Melati’s research is also unique because it presents a more realistic version of matching markets than previously seen in the literature. “Past papers simplified these markets, assuming that people only cared about one vertical trait. In this paper, we consider a multidimensional array of traits and how placing weight on different traits creates interesting externalities.”

Some of these externalities are straightforward, such as rivalry externalities. When students place a lot of weight on a vertical trait like school rankings, there will be increased competition for a relatively fixed number of spots, forcing many to accept poorer matches as a result.

But there are also less obvious externalities such as intramatch externalities, which assume that you only choose matches based on maximizing the match value to you rather than your partner. Though you may be searching for the highest-quality partners, you are more likely to be rejected if the partner finds that you are a low-quality match.

Melati identifies three ways to correct for these inefficiencies: pricing, segmentation, and curation. Pricing works by limiting self-selection into certain markets, preventing low-quality participants from lurking indefinitely in hopes of finding a high-quality match. Per-match pricing can also be effective on some platforms, especially where there is a high level of curation.

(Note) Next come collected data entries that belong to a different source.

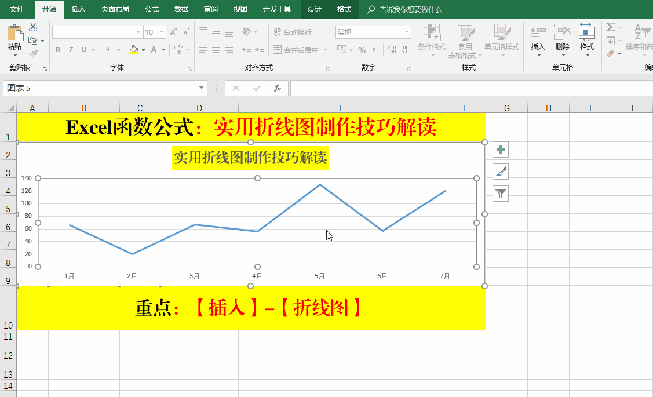
Task: Toggle Bold formatting
Action: [x=58, y=50]
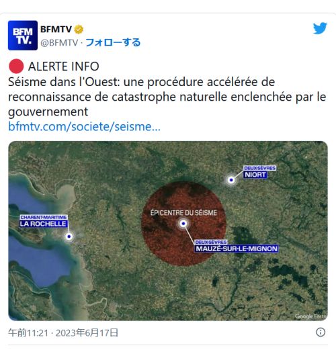336x350 pixels.
Task: Click the Google Earth watermark
Action: 310,316
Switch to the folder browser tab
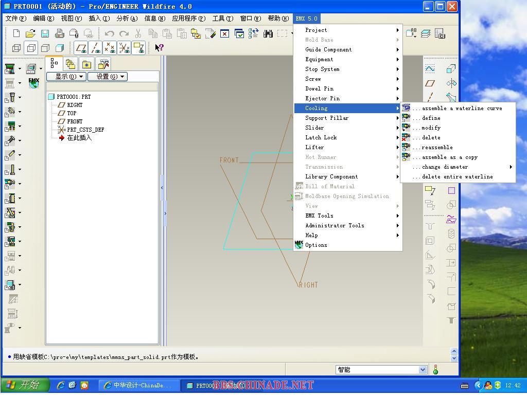 [x=71, y=64]
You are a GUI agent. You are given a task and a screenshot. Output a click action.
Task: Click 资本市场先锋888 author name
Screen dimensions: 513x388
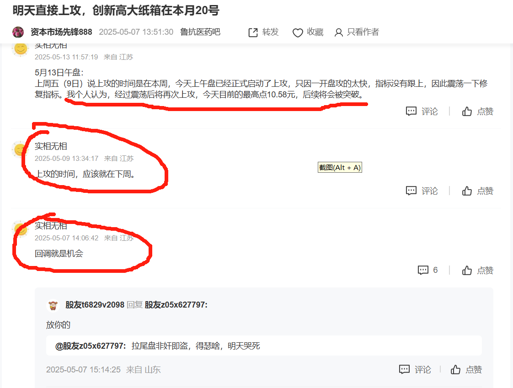(x=61, y=32)
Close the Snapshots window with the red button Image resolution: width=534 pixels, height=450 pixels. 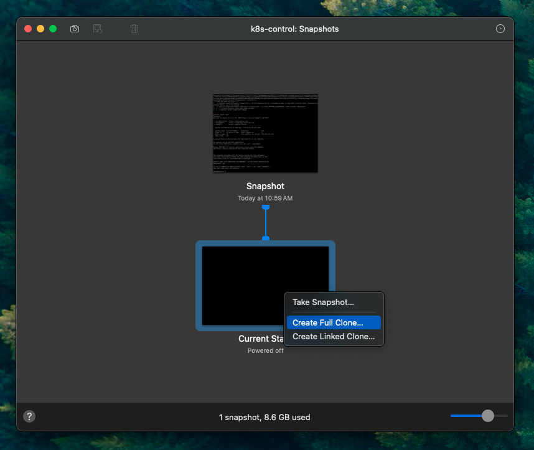tap(28, 29)
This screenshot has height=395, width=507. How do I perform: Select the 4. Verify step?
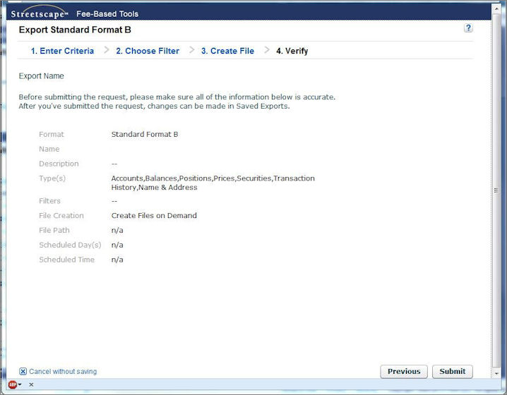[x=292, y=51]
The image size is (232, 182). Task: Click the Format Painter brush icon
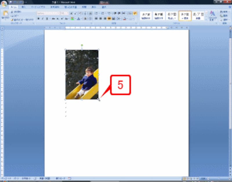click(x=12, y=20)
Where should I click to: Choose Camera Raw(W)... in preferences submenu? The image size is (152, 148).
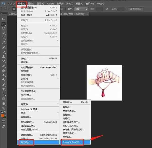[72, 142]
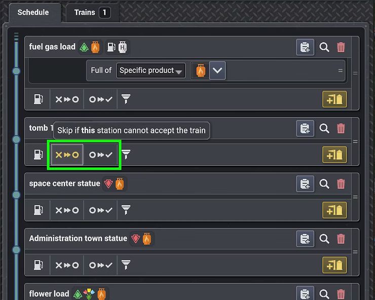Screen dimensions: 375x300
Task: Select the fuel gas load station name
Action: pos(52,47)
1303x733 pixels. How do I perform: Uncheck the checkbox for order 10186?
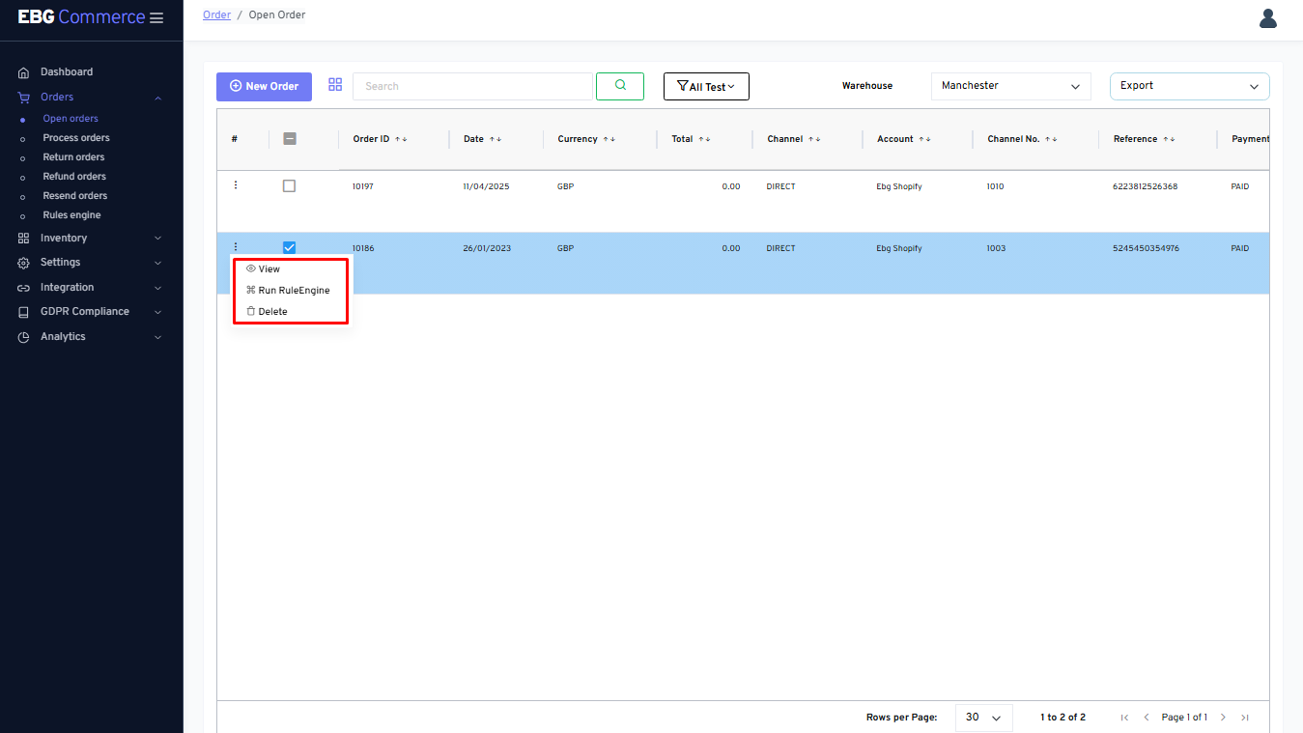pyautogui.click(x=289, y=248)
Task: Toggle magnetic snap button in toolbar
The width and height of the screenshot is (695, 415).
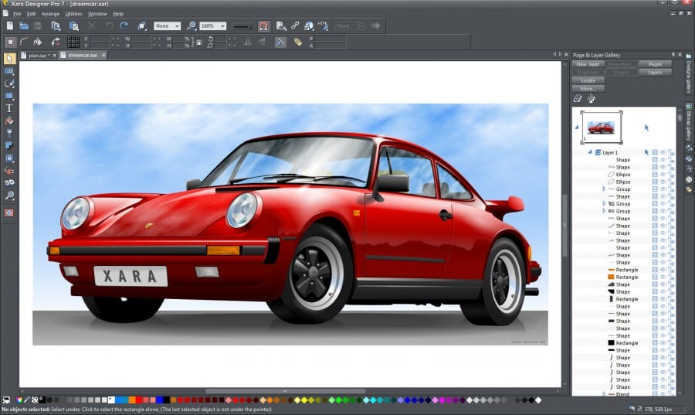Action: click(x=263, y=26)

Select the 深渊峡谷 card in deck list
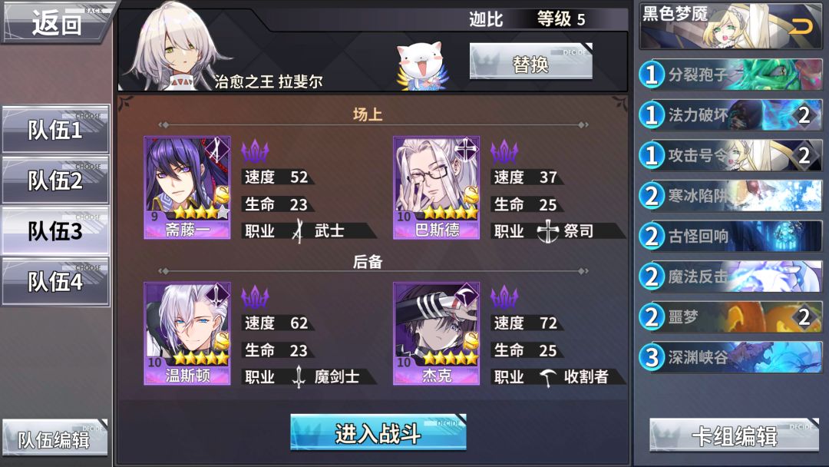(731, 357)
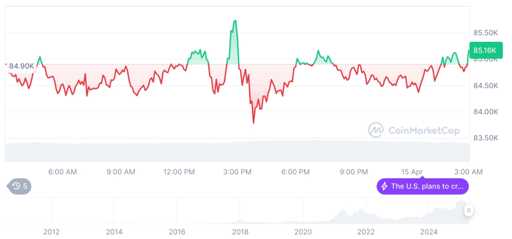Click the green price peak above 85.50K

click(x=236, y=21)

Segmentation occurs when platforms cater to a specific market with similar preferences on both sides. When horizontal traits are important, segmentation is an effective way to enable connections between participants (think back to the Star Trek Dating platform). On the other hand, segmentation is less effective when applied to vertical traits, which gives rise to “elite” platforms such as BeautifulPeople. Why?

“Because people lie,” Melati says. “They lie on applications, on dating platforms, and when selling on eBay. For example, if you’re running a school that only caters to rich people, more people will lie about their income. But you would never lie about your preference for cats over dogs, because people don’t uniformly value cat lovers.”

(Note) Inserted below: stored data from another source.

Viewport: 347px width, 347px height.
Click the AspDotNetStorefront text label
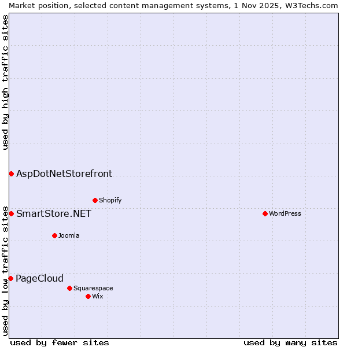pos(64,174)
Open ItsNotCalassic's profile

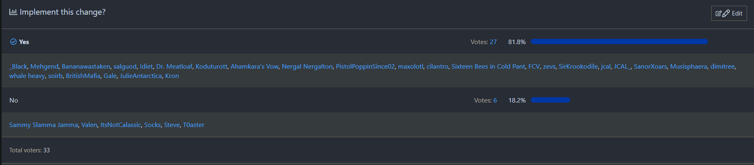click(121, 125)
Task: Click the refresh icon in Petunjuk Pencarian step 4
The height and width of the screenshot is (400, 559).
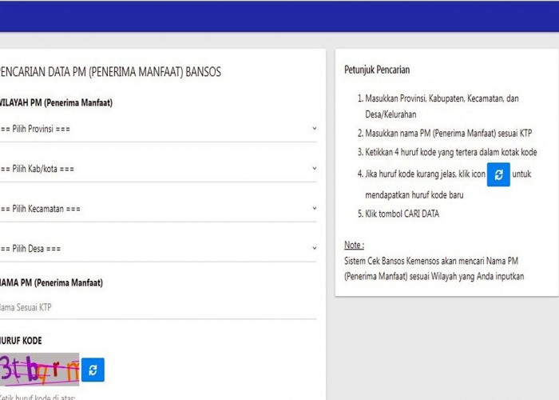Action: coord(498,174)
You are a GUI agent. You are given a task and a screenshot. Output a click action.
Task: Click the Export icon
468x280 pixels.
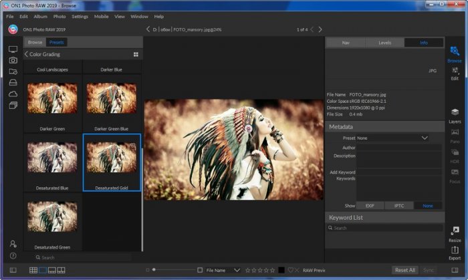(x=455, y=252)
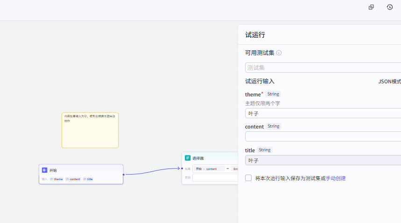
Task: Click the theme input field with 叶子
Action: [x=322, y=113]
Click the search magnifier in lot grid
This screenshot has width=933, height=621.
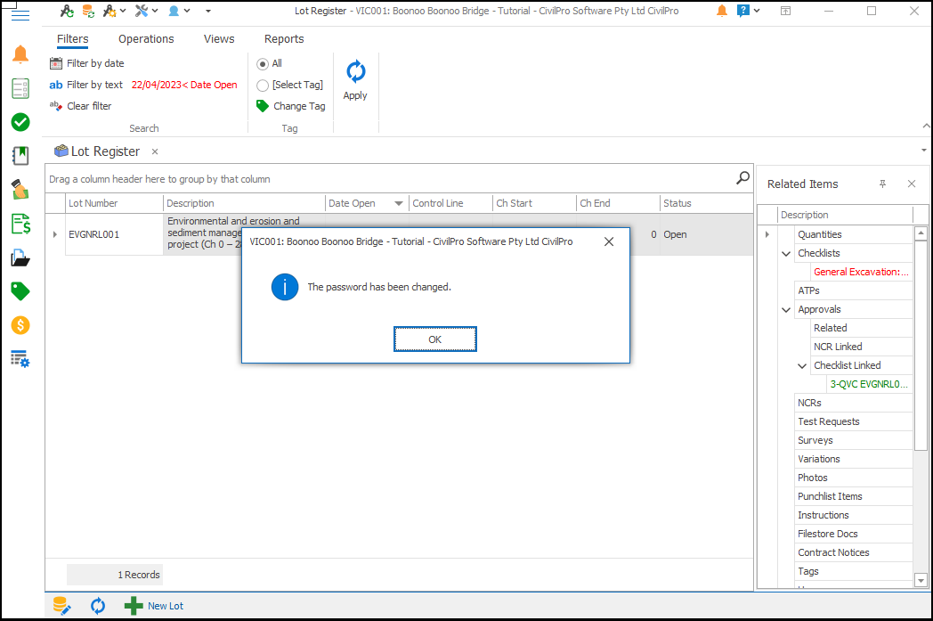pyautogui.click(x=742, y=178)
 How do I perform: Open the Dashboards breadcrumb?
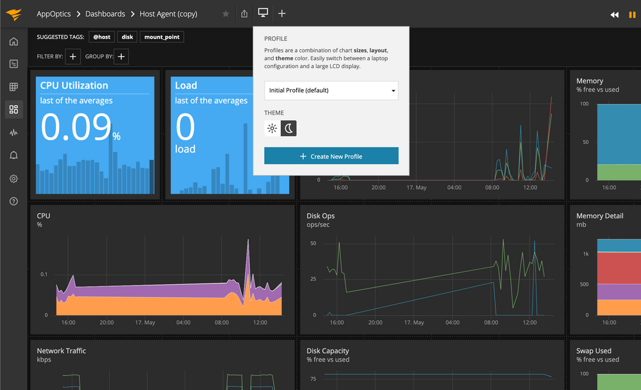tap(105, 13)
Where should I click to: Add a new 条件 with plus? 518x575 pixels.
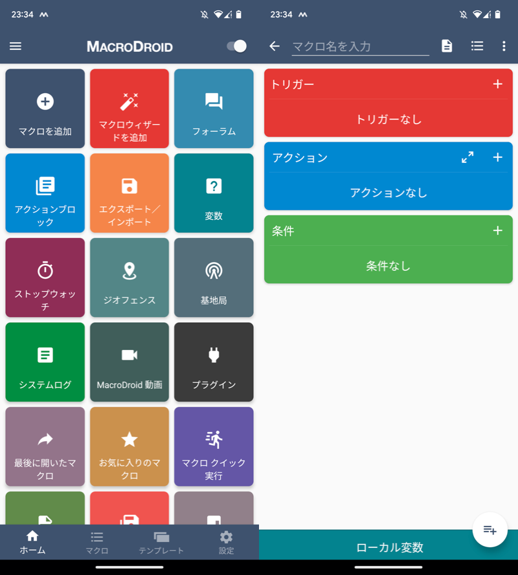(497, 230)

She also sees curation, or restricting choice, as effective in some matching markets. For example, marriage-minded dating platforms such as Match and eHarmony don’t allow their members to see the full range of potential matches, instead offering up small “batches” of potential matches for consideration.

This has three benefits. First, it allows platform designers to maximize the total value of matches in the market by presenting participants with higher fit matches they may not have otherwise considered. Second, it prevents the “paradox of choice” faced by participants who are overwhelmed with too many options. Third, platform operators can provide curation as a value-added service, and thus charge more for it.

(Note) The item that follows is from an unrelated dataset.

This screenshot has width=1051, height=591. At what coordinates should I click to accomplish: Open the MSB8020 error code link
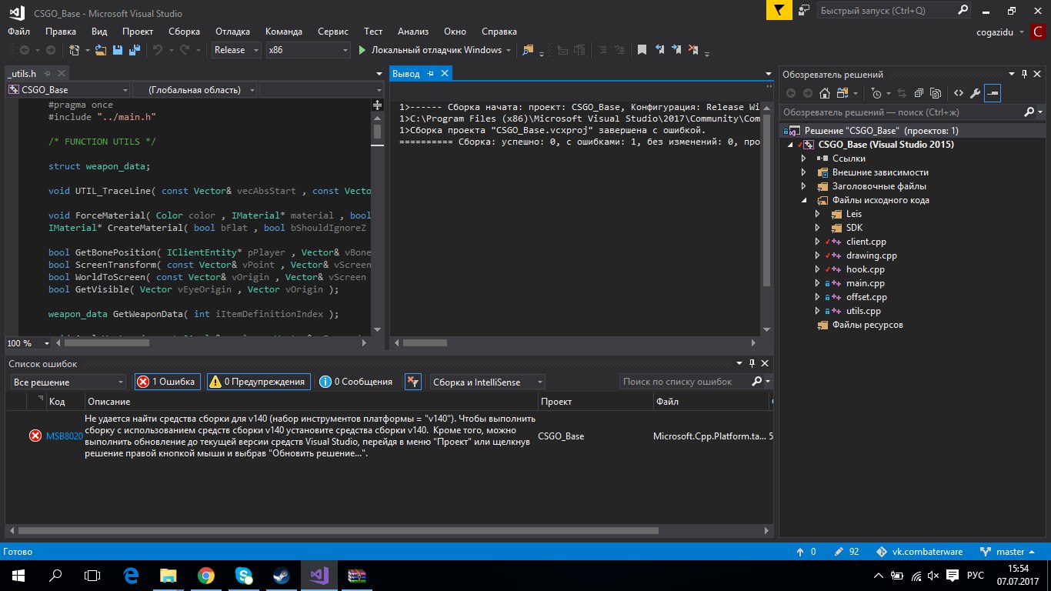(x=64, y=436)
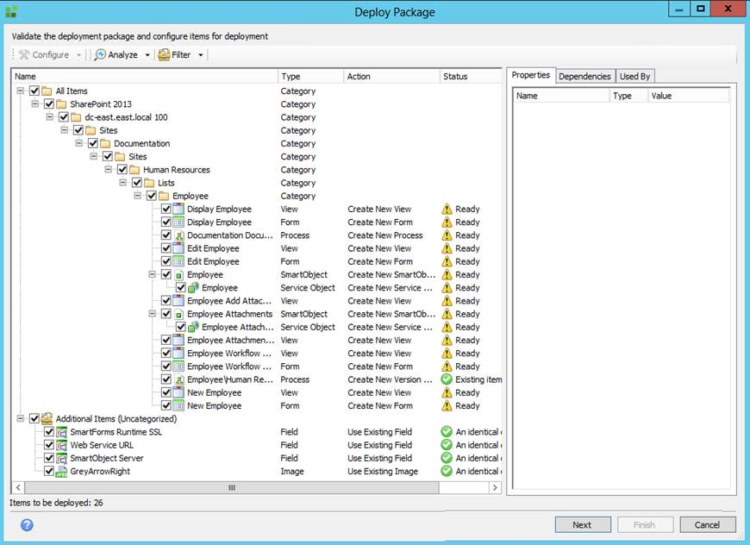Image resolution: width=750 pixels, height=545 pixels.
Task: Click the help question mark icon
Action: click(x=27, y=524)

This research has implications for more than just singles. Melati believes platform designers can learn from these findings by paying better attention to the behavior of participants. She urges managers to study how participants weigh the tradeoffs between different matches, as each person’s actions has consequences for every other member of the platform.

Without knowing customers and their preferences well, managers could be missing out on crucial value-adding traits or matching methods. Worse, if participants are repeatedly presented with poor matches or feel they are lied to by others, the credibility of the platform will erode.

But what about the participants in matching markets? Melati advises giving more consideration to horizontal traits. For example, when evaluating schools, evaluate the curriculum and teacher quality in addition to the rankings. Although horizontal traits are often more difficult to assess than vertical traits, she argues that it is worth the effort to investigate matches for fit as well as quality, because it will be easier to find an overall better match that is aligned with your preferences.

As far as dating goes, Melati hasn’t needed to put this advice to the test herself. “I was already dating my husband before I started this research,” she says. However, she recognizes the benefit of platforms as a convenient way to get better matches. “Our lives have become busier, so it’s harder to meet people. There are many people out there who genuinely want to find somebody.”